On the big roads I didn't see many non-marchers other than people with cameras watching us, but after we went down JM Road and up Ferguson College Road, we turned for the last leg of our journey down a much smaller street through a residential area. Like with all large parades, there were lots of people who stopped to watch, mostly very confused children but with some adults. I was surprised by how happy people seemed to see us. I caught the eye and smiled at both kids and adults, some of whom responded in kind and others who did not. Avantika and I had lost the rest of our group by this point, and were walking so far to the front that we had to stop a couple of times to not get lost in front of the parade. I recognized many of the leaders of the parade from my organization, including one guy who had simply “377” with a circle and a slash through it painted on his cheek.

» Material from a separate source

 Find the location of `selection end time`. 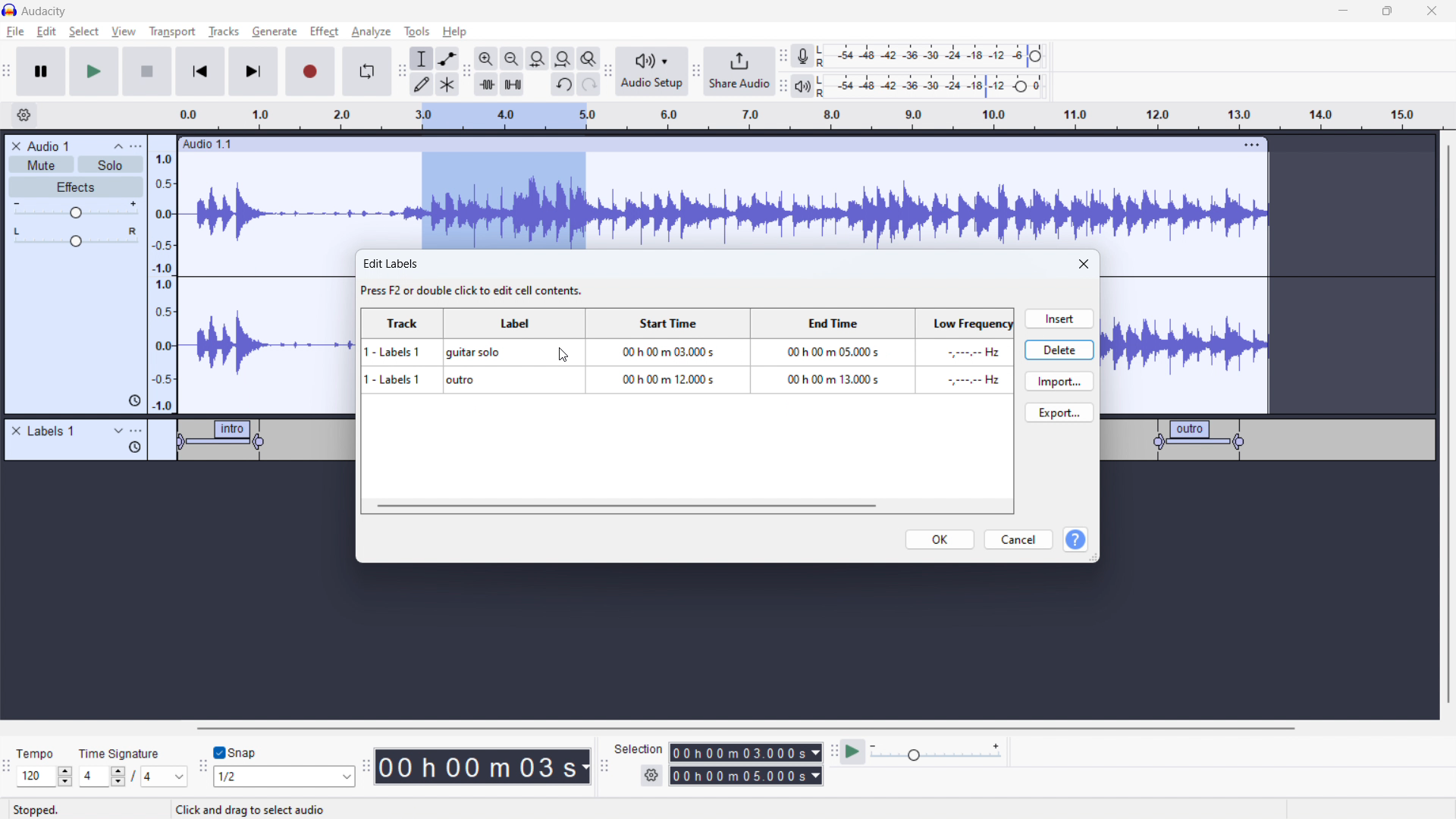

selection end time is located at coordinates (747, 776).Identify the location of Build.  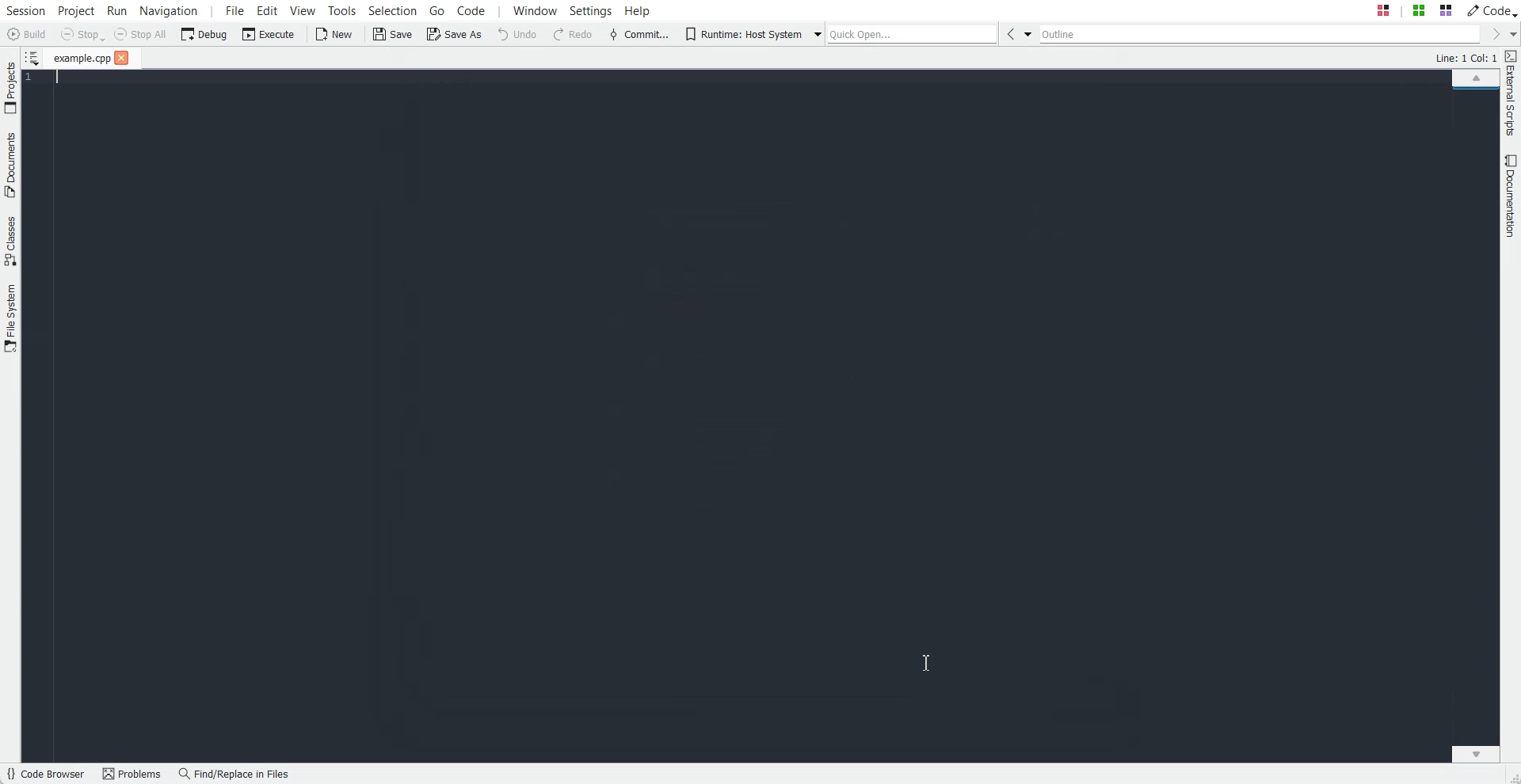
(26, 34).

The sign says "Love is not a crime". Under section 377 of the Indian Penal Code, all acts of non-procreative sex are illegal.
I am always reminded of how different Pride Marches are in countries like India and Turkey, where the climate is generally more hostile to LGBTI+ people, from in large cities in the U.S. In cities like Charlotte, Pride is a massive commercialized festivals in which the parade (rather than march) is full of pre-existing organizations marching in step. In Istanbul, and even more so in Pune, the march is of people themselves declaring either their minority sexual or gender identity or their solidarity with gender and sexual minorities. This is an India of people making simply themselves be known. We're here. We're queer. हम होंगे कामयाब| It's a more humble statement, in some ways.
Afterward we went to lunch with our newfound friends! From left to right it's Sashank, Avantika, Ryan, Vrindy (who is Canadian), Me and Elena, Katie, Mansi, and Sakshi.